## [Fragmento de lectura]
▽
Acorralado por esos fantasmas, con el silbido de la muerte en fade in, el músico empezó su recuperación milagrosa. Primero con su cuerpo y después con su mente, al publicar una autobiografía excepcionalmente honesta a la que tituló Not dead yet (2016), un recuerdo elocuente: todavía estaba vivo.
El libro vendió muy bien y lo hizo volver al ojo público. Fue allí cuando se dio cuenta, un poco más liberado de sus zonas oscuras, que la gente no lo había olvidado. Cómo podía hacerlo, después de todo: sus canciones son himnos que resuenan en ese rincón del cuerpo en el que habita la nostalgia. Ya no importaba qué dijeran los sibaritas musicales, Phil Collins era un clásico por su peso específico. Y tanto él como sus admiradores estaban en todo su derecho de encontrarse las caras de nuevo.
△
## [Consigna a]
Según el fragmento sobre Phil Collins, ¿qué título puso el músico a su autobiografía?
El listado no guarda ninguna relación con el fragmento.

## [Listado de trabajo]
▽
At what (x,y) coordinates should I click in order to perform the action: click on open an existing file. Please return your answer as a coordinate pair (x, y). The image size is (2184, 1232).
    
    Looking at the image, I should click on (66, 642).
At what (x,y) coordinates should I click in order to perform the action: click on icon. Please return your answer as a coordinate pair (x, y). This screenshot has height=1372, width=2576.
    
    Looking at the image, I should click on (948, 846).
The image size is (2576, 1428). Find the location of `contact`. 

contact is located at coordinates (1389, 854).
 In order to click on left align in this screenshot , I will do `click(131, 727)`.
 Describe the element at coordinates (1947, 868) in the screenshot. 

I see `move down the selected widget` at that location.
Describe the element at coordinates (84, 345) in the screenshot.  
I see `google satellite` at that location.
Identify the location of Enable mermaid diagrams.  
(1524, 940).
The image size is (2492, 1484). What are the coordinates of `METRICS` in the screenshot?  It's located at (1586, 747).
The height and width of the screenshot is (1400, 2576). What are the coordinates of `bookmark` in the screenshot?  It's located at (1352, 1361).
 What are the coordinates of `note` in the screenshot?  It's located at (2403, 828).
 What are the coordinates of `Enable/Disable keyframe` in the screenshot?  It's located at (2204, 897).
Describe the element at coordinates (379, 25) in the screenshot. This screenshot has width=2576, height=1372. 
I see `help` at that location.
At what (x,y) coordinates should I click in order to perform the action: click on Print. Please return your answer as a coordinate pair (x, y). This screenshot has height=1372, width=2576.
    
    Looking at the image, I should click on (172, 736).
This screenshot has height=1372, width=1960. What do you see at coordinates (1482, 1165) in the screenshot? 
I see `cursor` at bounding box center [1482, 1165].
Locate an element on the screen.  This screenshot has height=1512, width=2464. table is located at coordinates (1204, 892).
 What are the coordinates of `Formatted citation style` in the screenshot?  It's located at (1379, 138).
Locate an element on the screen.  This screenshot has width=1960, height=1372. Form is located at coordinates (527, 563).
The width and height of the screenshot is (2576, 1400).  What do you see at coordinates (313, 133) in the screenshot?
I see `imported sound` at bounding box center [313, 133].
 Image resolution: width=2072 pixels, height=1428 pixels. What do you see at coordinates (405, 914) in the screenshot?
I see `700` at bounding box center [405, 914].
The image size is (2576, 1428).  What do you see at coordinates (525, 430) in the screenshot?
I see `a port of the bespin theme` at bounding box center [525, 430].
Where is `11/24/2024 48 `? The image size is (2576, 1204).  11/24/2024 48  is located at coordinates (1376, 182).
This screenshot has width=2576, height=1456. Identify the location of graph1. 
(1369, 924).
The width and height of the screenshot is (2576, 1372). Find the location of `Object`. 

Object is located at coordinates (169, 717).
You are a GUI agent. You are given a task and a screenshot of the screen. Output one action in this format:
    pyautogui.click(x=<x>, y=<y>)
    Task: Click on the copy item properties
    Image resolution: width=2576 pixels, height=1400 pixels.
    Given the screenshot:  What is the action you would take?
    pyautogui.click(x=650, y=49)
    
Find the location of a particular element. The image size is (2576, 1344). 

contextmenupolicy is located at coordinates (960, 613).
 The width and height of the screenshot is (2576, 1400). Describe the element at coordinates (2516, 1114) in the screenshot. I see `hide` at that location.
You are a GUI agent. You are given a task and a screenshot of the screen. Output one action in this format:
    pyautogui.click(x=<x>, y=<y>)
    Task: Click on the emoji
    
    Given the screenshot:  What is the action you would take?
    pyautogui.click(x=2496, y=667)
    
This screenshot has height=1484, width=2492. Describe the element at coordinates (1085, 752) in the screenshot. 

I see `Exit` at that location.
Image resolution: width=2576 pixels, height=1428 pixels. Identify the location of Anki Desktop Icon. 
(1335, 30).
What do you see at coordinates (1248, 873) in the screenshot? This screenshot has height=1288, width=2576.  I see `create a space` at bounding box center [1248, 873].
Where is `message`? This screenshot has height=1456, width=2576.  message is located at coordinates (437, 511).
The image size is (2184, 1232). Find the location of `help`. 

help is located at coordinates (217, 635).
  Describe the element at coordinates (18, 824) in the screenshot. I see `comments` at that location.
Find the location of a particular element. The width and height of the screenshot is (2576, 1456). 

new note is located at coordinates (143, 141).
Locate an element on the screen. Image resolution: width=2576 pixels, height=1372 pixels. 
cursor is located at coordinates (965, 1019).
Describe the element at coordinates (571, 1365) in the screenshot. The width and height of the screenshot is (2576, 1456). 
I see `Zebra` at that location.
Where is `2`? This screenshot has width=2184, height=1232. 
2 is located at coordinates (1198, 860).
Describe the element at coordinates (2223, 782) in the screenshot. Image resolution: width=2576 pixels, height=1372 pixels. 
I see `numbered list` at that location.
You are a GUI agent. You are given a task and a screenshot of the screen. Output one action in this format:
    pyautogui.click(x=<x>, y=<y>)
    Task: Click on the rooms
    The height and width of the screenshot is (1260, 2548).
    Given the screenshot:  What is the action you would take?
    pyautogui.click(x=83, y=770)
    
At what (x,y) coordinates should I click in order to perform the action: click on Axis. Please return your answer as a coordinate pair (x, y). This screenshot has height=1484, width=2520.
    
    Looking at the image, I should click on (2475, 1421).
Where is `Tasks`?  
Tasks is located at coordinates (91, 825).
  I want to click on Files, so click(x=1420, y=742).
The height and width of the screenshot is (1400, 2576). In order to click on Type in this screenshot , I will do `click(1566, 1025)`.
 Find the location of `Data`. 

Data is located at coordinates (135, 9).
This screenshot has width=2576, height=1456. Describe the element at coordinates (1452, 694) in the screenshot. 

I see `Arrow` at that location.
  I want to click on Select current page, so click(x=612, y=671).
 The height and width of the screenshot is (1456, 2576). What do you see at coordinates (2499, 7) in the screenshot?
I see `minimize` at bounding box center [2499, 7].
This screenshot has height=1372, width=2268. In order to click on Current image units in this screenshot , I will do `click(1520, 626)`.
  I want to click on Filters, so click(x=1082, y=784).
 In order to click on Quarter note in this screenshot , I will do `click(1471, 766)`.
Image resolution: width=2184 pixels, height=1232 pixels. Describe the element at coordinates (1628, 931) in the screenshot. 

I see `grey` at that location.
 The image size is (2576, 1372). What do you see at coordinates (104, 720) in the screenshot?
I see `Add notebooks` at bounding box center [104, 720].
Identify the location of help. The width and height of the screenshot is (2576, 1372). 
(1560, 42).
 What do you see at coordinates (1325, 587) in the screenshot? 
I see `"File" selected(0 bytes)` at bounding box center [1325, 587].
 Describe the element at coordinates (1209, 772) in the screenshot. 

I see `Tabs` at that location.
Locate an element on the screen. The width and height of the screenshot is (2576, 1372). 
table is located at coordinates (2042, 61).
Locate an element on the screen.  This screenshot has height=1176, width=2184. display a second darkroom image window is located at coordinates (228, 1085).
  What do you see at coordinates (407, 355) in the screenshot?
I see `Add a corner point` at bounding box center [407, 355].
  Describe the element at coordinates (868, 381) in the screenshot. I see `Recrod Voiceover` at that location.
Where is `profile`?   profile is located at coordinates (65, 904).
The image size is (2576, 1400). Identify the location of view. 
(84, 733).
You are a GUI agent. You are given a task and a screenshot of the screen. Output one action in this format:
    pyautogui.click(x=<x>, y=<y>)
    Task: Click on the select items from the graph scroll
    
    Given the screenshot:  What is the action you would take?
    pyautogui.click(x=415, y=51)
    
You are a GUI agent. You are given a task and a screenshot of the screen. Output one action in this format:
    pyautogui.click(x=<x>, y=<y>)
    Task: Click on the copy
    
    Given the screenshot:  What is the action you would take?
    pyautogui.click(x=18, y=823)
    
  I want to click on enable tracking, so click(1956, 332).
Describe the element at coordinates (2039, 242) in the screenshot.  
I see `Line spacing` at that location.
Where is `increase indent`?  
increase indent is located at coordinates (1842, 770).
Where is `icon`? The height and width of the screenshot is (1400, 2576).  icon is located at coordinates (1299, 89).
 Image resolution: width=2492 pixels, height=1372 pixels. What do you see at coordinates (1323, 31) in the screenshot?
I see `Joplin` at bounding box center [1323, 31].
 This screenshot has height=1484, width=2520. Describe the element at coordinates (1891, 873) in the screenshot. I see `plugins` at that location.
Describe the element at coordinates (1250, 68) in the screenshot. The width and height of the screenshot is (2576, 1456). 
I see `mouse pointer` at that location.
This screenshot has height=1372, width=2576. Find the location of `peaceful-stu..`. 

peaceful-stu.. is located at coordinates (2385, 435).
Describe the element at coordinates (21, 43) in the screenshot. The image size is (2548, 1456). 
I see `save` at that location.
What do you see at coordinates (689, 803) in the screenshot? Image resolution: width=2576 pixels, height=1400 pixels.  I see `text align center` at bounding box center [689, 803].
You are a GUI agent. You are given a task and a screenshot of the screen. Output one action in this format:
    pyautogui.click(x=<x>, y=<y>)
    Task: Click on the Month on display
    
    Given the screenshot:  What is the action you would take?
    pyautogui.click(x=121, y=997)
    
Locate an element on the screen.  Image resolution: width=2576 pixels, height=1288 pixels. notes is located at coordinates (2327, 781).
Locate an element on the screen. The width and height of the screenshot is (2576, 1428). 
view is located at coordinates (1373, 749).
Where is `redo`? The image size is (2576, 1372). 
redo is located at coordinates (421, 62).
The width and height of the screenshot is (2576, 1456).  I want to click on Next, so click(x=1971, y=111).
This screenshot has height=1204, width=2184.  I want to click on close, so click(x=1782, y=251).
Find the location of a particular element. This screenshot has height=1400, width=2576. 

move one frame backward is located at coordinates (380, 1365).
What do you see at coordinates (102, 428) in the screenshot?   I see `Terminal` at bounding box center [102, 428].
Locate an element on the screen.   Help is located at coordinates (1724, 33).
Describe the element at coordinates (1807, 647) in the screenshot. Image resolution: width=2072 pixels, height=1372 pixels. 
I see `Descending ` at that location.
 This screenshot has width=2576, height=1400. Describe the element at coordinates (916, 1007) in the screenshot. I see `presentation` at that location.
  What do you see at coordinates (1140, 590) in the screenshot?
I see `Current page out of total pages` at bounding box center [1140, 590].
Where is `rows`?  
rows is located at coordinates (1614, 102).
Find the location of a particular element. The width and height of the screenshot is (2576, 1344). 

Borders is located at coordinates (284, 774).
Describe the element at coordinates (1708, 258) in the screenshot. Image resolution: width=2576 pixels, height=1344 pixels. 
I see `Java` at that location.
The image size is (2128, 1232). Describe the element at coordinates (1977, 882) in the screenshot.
△
## [Consigna b]
Reescribe como tabla Markdown las líneas del listado, todo desde la que contiene "Image resolution: width=2576 pixels, height=1428" hasta la que contiene "What do you see at coordinates (1248, 873)", ambas incluidas. Usa las columnas Número y Línea del listado, y omite las líneas en blanco.

## [Solución escrita a]
La tituló Not dead yet.

## [Solución escrita b]
| Número | Línea del listado |
|---|---|
| 1 | Image resolution: width=2576 pixels, height=1428 pixels. Identify the location of Anki Desktop Icon.  |
| 2 | (1335, 30). |
| 3 | What do you see at coordinates (1248, 873) in the screenshot? This screenshot has height=1288, width=2576.  I see `create a space` at bounding box center [1248, 873]. |